Text segment:

Oof. Clearly, he meant no harm—folks never do—but it was obvious that we, the only black people in attendance, were expected to make the night hipper for the actual wedding guests. But we were not “party motivators,” and we sure as heck weren’t going to put on a show for a group of people we didn’t know and would never see again. Eventually we let loose a little bit more, but it was hard to shake the feeling that each person who coaxed us into dancing alongside him was eager to associate himself with the cultural cachet of the wedding’s only black guests.
Being expected to dance, to inspire others to dance, or (sheesh) to teach others to dance is a frequent occurrence for me and many of my black friends. Thanks to Miley Cyrus, white girls beg us to show them how to twerk when we’re out at a club. Sometimes—when they’re not putting their hands in our hair—they’ll be so in awe of our (not overly awe-inspiring!) dancing that they’ll blatantly record us on their phones. Recently I watched a young woman belt out “Baby Got Back” at karaoke; she later drunkenly informed my boyfriend that she is “a black girl in an Irish girl’s body”—as if that were some sort of compliment. A friend remembers a Halloween party where, when she arrived, the host instantly changed the music from alternative rock to 2 Chainz.
Why is this the case? The obvious, academic answers would include the long history of minstrelsy; movie musicals that carefully insert black performers for a song or two, only to have them disappear for good once the plot starts back up for the white characters; and an eagerness (by people of every ethnicity, including blacks themselves) to embrace the idea that blacks are “naturally” gifted in the realms of music, art, and dance. Or perhaps, as another friend of mine suggested to me, black people are like alcohol for white people: a way for them to appropriately lose all inhibition and let go. (And I have yet another existential question I’m now forced to ponder: Does this make me a beer, wine, or liquor? Top shelf? Well? Are my moves skillful enough to be considered craft?)
I get it—most white people rarely ever have to consider their whiteness in social settings, so they don’t recognize how their well-intentioned, overly friendly actions are perceived. They may have seen one too many of those infamous dance movies where the black kid from the wrong side of the tracks teaches the white girl how to get down and solve her life problems at the same time, and hope I may do the same for them. And I recognize that unlike Syl Johnson’s aforementioned ode to blackness, my situation is merely an irritant, not something that’s holding me back from accomplishing my life goals.

Data section:
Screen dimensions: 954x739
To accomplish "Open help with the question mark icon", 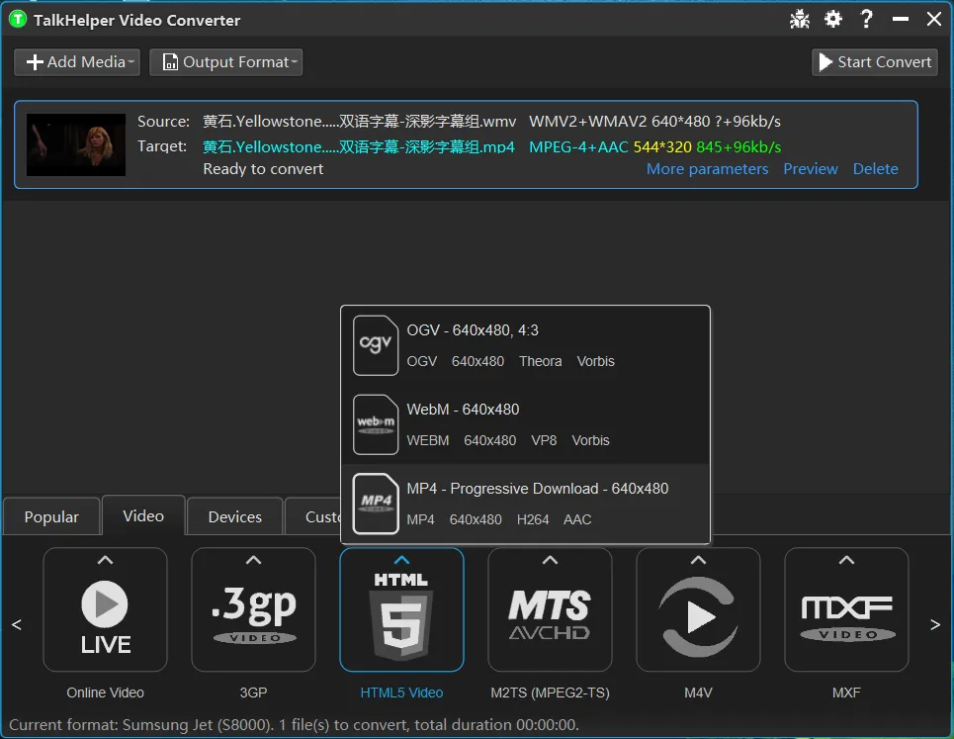I will 866,19.
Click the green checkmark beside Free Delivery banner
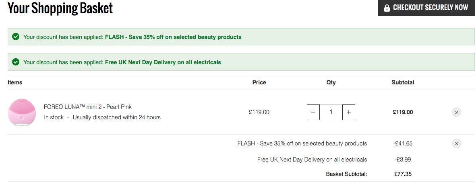The image size is (476, 182). tap(16, 62)
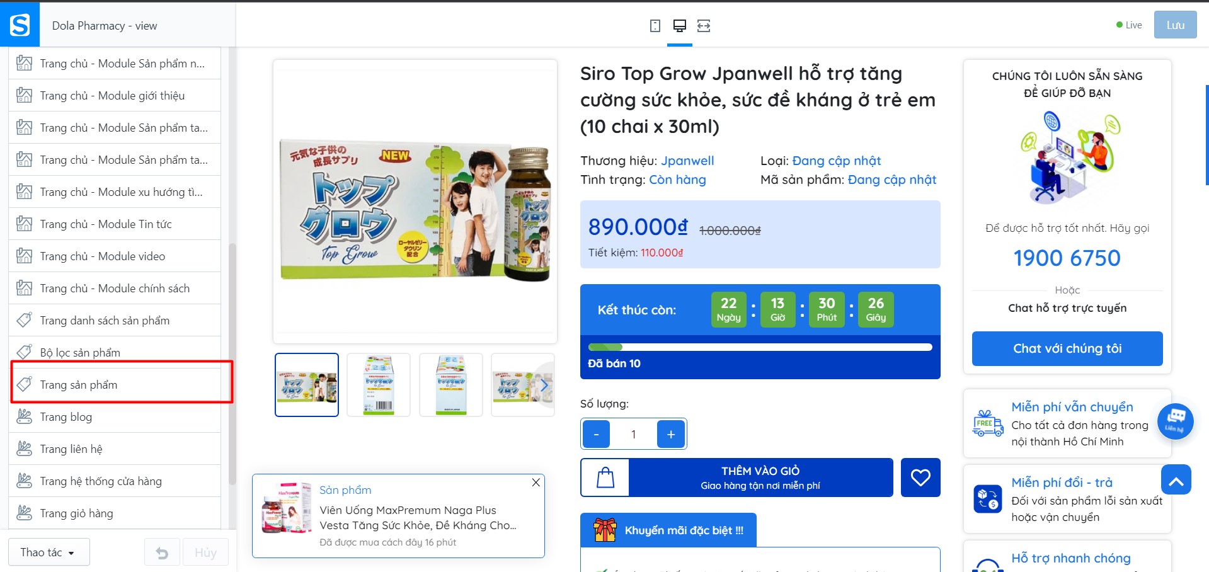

What to work on:
Answer each question about the essay on being expected to dance.
(a) At the Halloween party a friend remembers, what music did the host switch from, and what did the host switch to?
(b) According to the suggestion from another friend, black people are like what for white people?
(c) Whose ode to blackness does the essay mention?

The response:
(a) From alternative rock to 2 Chainz.
(b) Alcohol.
(c) Syl Johnson's.